For text modeling, the authors train their models on OpenWebText and evaluate them on tasks such as LAMBADA, WikiText2, and Penn Treebank. The results show that their masked diffusion models (referred to as MD4 and GenMD4) outperform previous methods like D3PM and SEDD Absorb in terms of zero-shot perplexity. The models also demonstrate faster convergence and better final likelihoods on the validation set.

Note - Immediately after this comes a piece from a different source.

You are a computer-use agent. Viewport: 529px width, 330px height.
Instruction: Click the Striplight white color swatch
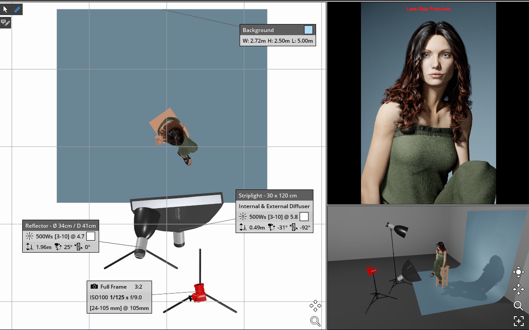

On the text8 dataset, the MD4 and GenMD4 models achieve lower bits-per-character (BPC) than previous state-of-the-art diffusion models and any-order autoregressive models. The GenMD4 model further improves BPC, showcasing the benefits of state-dependent masking schedules.

Image Modeling

In pixel-level image modeling, MD4 sets a new state-of-the-art for discrete diffusion models on CIFAR-10 and matches the performance of autoregressive models on ImageNet 64x64. The paper includes several samples generated by MD4, demonstrating high-quality image synthesis despite modeling pixels as discrete tokens.

Theoretical Insights

The authors provide several theoretical results that enhance understanding and training of masked diffusion models. They derive the continuous-time limit of the Evidence Lower Bound (ELBO) for masked diffusion models and show its invariance properties concerning noise schedules. They also establish connections to existing work in continuous-time Markov chains and alternative parameterization approaches.

Future Directions

The paper concludes by suggesting future research directions, including the development of better architectures for discrete diffusion models and more robust state-dependent masking schedules. Additionally, the authors highlight the potential for extending their framework to other domains beyond text and image data.

Conclusion

The proposed framework for simplified and generalized masked diffusion models represents a significant advancement in generative modeling of discrete data. By addressing complexities in existing models and introducing state-dependent masking schedules, the authors achieve substantial improvements in both theoretical formulation and empirical performance. This work provides a solid foundation for future research in discrete diffusion models and their applications.